About the author of the Iliad and the Odyssey, we know nothing, and, barring some startling new discoveries, we never will. We do not know whether these epics have been created by a single author (or possibly two different ones), or whether they are the cumulative result of generations or centuries of story-telling. “Homer” may be a personal name or a generic term. If there is a single author to whom we owe the Odyssey, or most of it, we do not know whether this is the same person who has written the Iliad. Common wisdom has it that Homer lived in Ionia, where, for instance, Izmir today claims to have been his home. Samuel Butler, the author of this translation, argued that the Odyssey’s author (but not the Iliad’s) must have been young, female, and from Sicily. The time in which the Iliad and the Odyssey have been created seems to have been the 9th, or the 8th, or the 7th century BC — with the Iliad probably preceding the Odyssey by a few decades. What we do know is that they are the earliest extant works of western literature. We also know that these epic poems come from an oral tradition and were meant to be recited or sung, and listened to, rather than to be read.
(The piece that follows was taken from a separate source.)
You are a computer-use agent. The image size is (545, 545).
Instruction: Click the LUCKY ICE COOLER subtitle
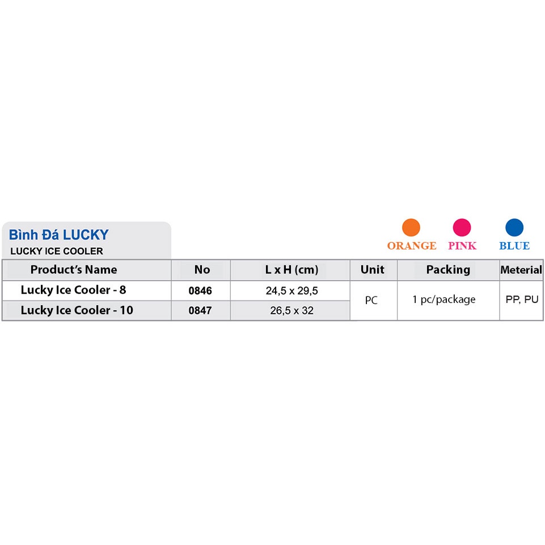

Samuel Butler, grandson of the scholar and Bishop Samuel Butler, was born December 4th, 1835, and died June 18th, 1902. He is not only the author of two well-known and influential novels, Erewhon and The Way of All Flesh, but also of a great number of works dealing with religion, biology, philosophy, history, art and literature, and he also tried his hand at sheep-farming in New Zealand, painting and musical composition. Always the intellectual outsider, heretic and iconoclast, he was critical both towards Christianity and Darwinism — “I have never written on any subject unless I believed that the authorities on it were hopelessly wrong,” he stated.

Butler’s translations of the Iliad and the Odyssey, which date from 1898 and 1900, are eminently readable. He tells the story faithfully, though without tormenting the reader with hexameter verses or other vain attempts at getting close to the “feel” of the Greek original. What is lost in linguistic and poetic authenticity, or rather the semblance of it, is more than made up for in clarity and in the ease with which we can follow the flow of the tale.